Adil Rashid has hailed Eoin Morgan as "a great leader" whose captaincy has been a key factor in England's limited-overs improvement and his own development.

Rashid, the second-highest wicket-taker in ODI cricket since the last World Cup, rates Morgan as "100% the best captain" he has played under and "a massive help" in his own burgeoning confidence as a bowler.

"A huge amount of credit goes to him for how far we've come from the series against New Zealand in 2015 to where we are now, which is No. 1," Rashid said. "As a captain, a leader and a person, he really gives confidence to players.

"He is a great leader for this bunch of lads and he has made this environment a nice one to be in, you want to play for him and you want to enjoy it on and off the pitch."

A crucial characteristic of Morgan's is his calm under pressure. He shows little emotion on good days or bad and, as a result, helps his players retain their confidence even when things are not going their way.

"He knows you are going to have good days and bad days," Rashid said. "One big positive I've found is there are no big emotions from him if you're not bowling so well or things are not going great for the team. He doesn't really show it in his face which is a big positive for the players.

"For me he has been a massive help. He has given me the confidence to go out there and try to get wickets and if you get smashed, no problem because we've got five other bowlers to keep it tight. It is my job to create chances and he has been a big positive for me."

Rashid's words echo those of his spin partner Moeen Ali. Speaking a few days ago, Moeen also credited Morgan's equable temperament as a factor in England's progress and the progress of their spinners in particular.

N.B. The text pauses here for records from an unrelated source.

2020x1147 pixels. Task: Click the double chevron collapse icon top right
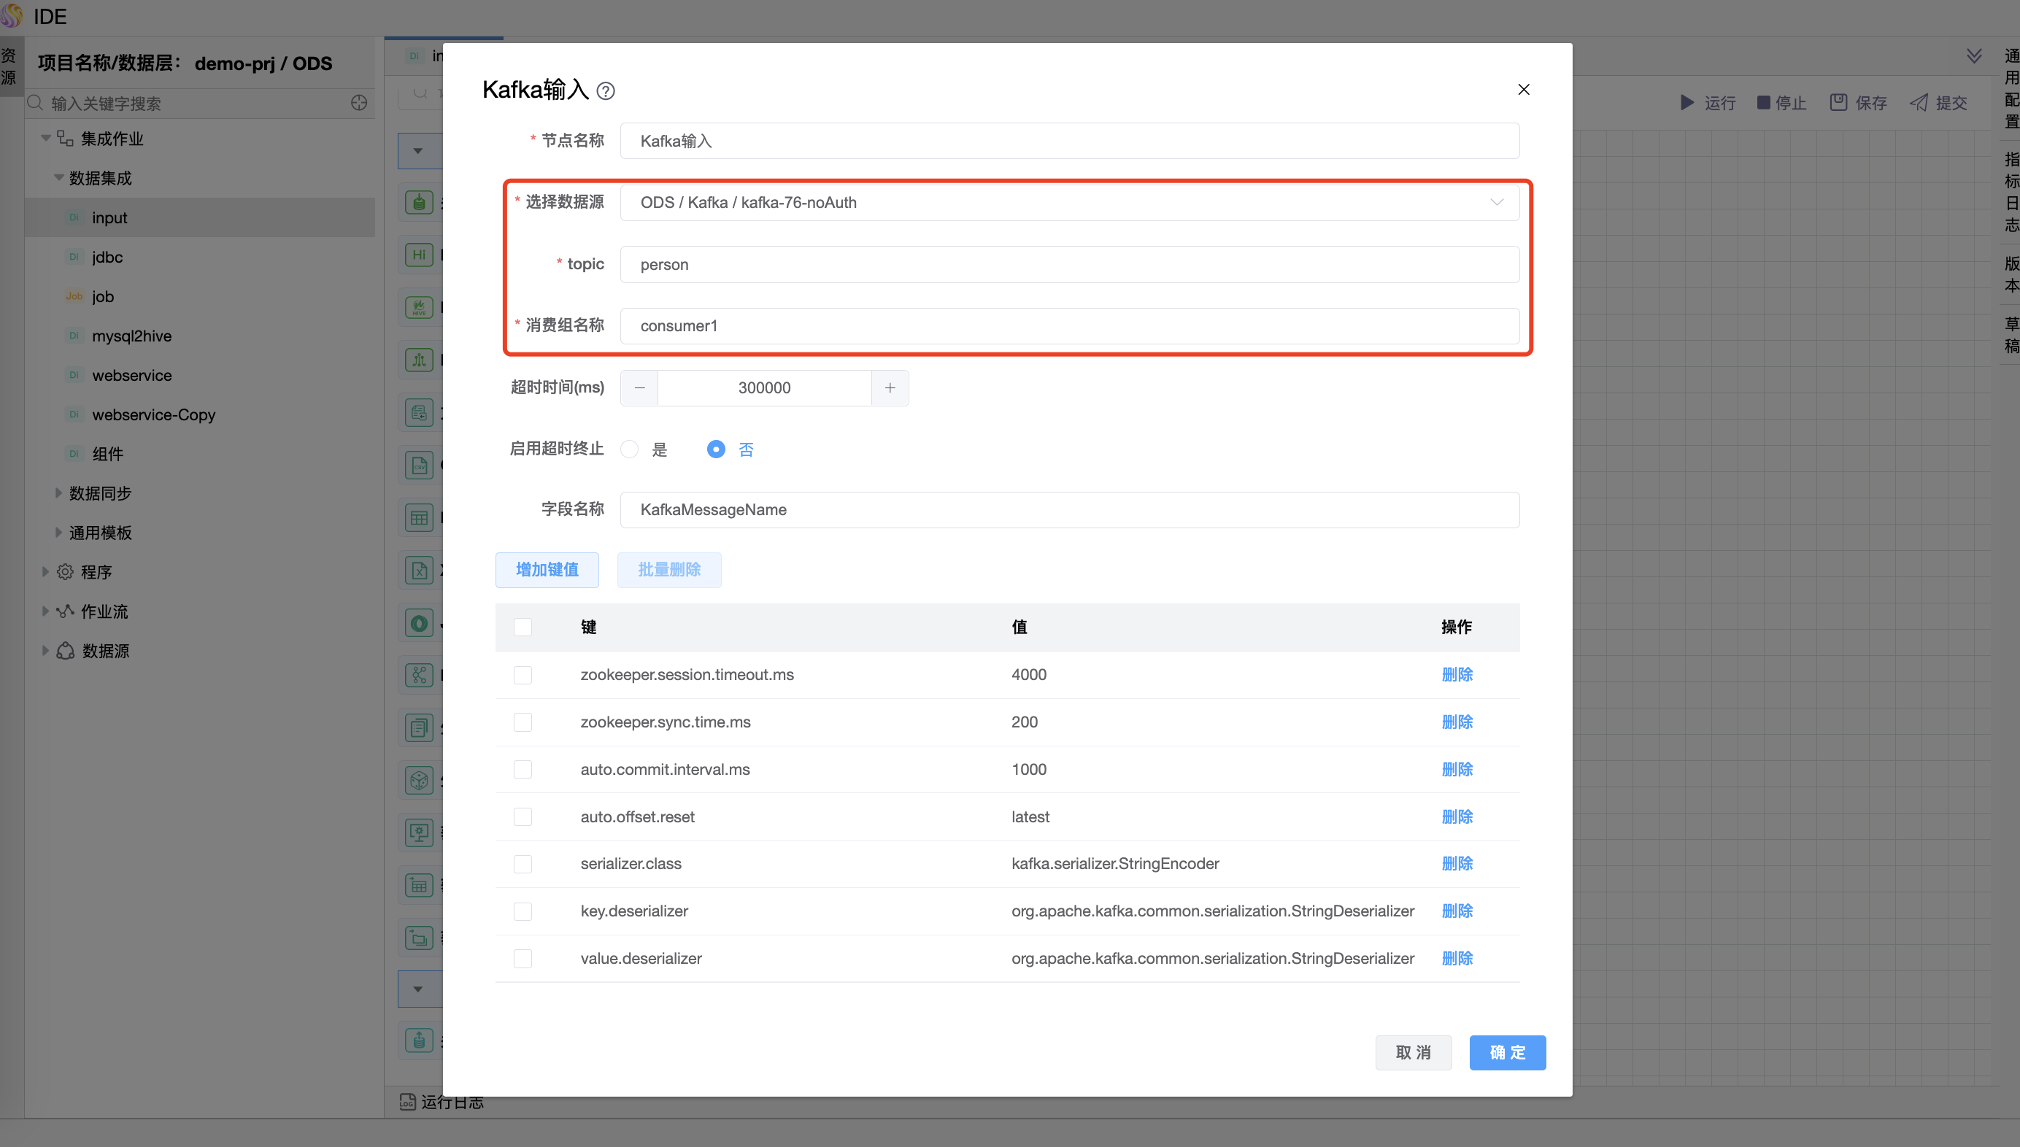pyautogui.click(x=1974, y=55)
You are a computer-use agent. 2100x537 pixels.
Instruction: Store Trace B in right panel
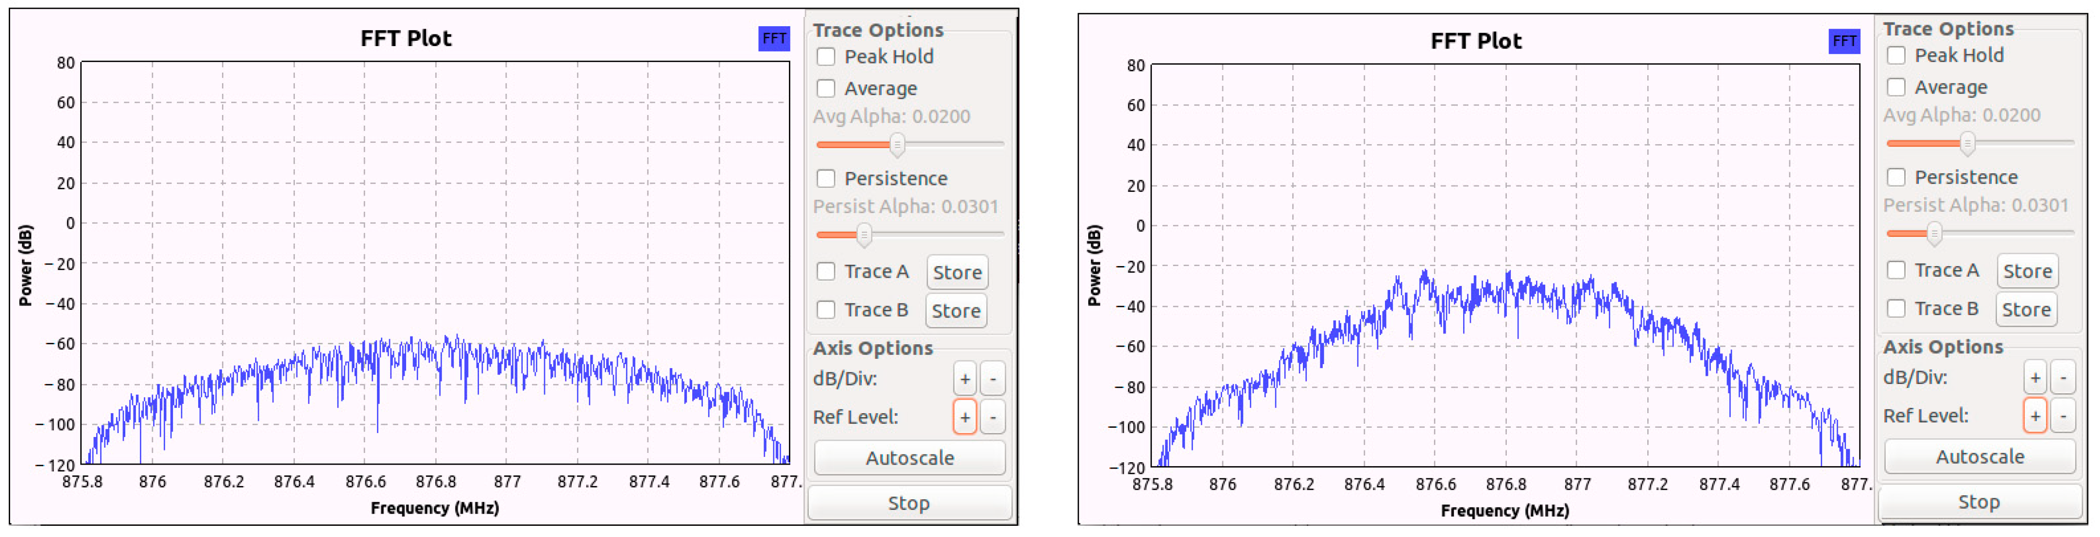[2026, 309]
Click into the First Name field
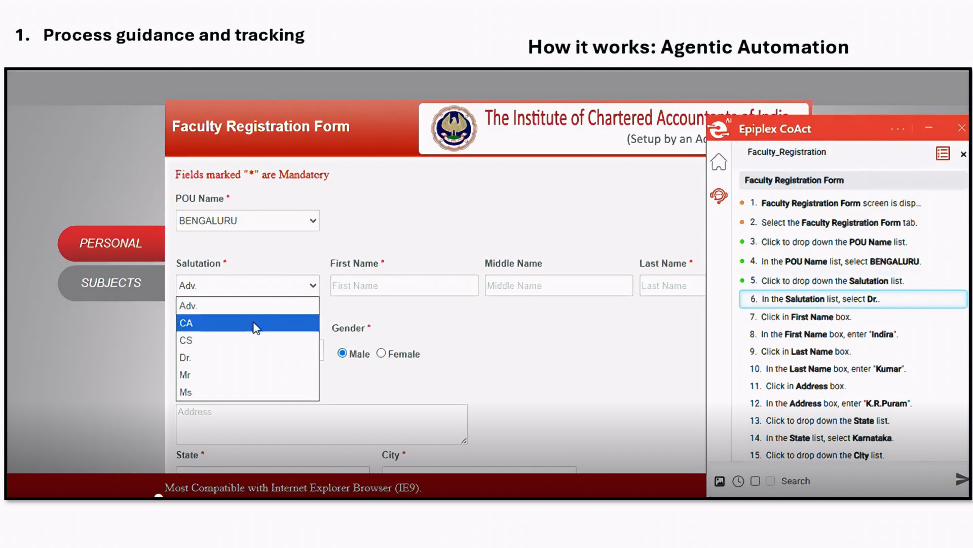 tap(404, 286)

"The biggest thing as a spinner is, you get hit for a four and his body language doesn't go, he doesn't make you think you're not bowling well," Moeen said. "That's massive for a spinner. I know Rash says the same thing. When you get hit for a couple of fours he's still the same. He's fine with everything and that's a big characteristic.

"Throughout my cricket career I've had that [captains who react emotionally and negatively]. From county cricket to international cricket, sometimes you do lose that and it knocks your confidence a bit as a spinner.

"When times are tough Eoin is always calm and slows thing down just to make things clearer. If you feel like you're struggling he never makes you feel like you are.

"I don't think he even knows he does it. It's great for us that we have a captain like that and it's one of the reasons we are number one in the world. He's right up there with the best captains I've played under."

While you would hardly expect anything but praise from a player for a captain, the words have the ring of truth. Certainly they contrast with Rashid's somewhat more lukewarm response to questions about his sometimes captain and now coach at Yorkshire, Andrew Gale.

"We're okay," Rashid said of their relationship "You have your ups and downs as a player and a coach, but we sat down and had a chat. You're always going to have times with a coach where you don't get along. We're normal in that sense. Hopefully we can kick on and get a good friendship. For now everything is okay."

Rashid insists he has no regrets about his decision to take a break from first-class cricket - he announced earlier this year he wanted to concentrate on white-ball cricket for a while - or his decision to make himself available in all formats for Yorkshire again next season. He has already cancelled the Big Bash deal he had agreed with Melbourne Stars so he can have some time with his family between Test tours.

But he does have a warning to first-class teams around the world that they should learn to accept the inevitability of more players choosing a future in T20 leagues.

"Coaches and teams need to accept that will be the reality," Rashid told Talksport. "That will happen. It's happening already in different parts of the world. It's about accepting it."

England took the day off on Thursday. The limited-overs squad were joined by the Test players in the late afternoon and they will train on Friday. The forecast for Saturday's T20I - scheduled to be played in the evening when the rain tends to arrive - is not encouraging.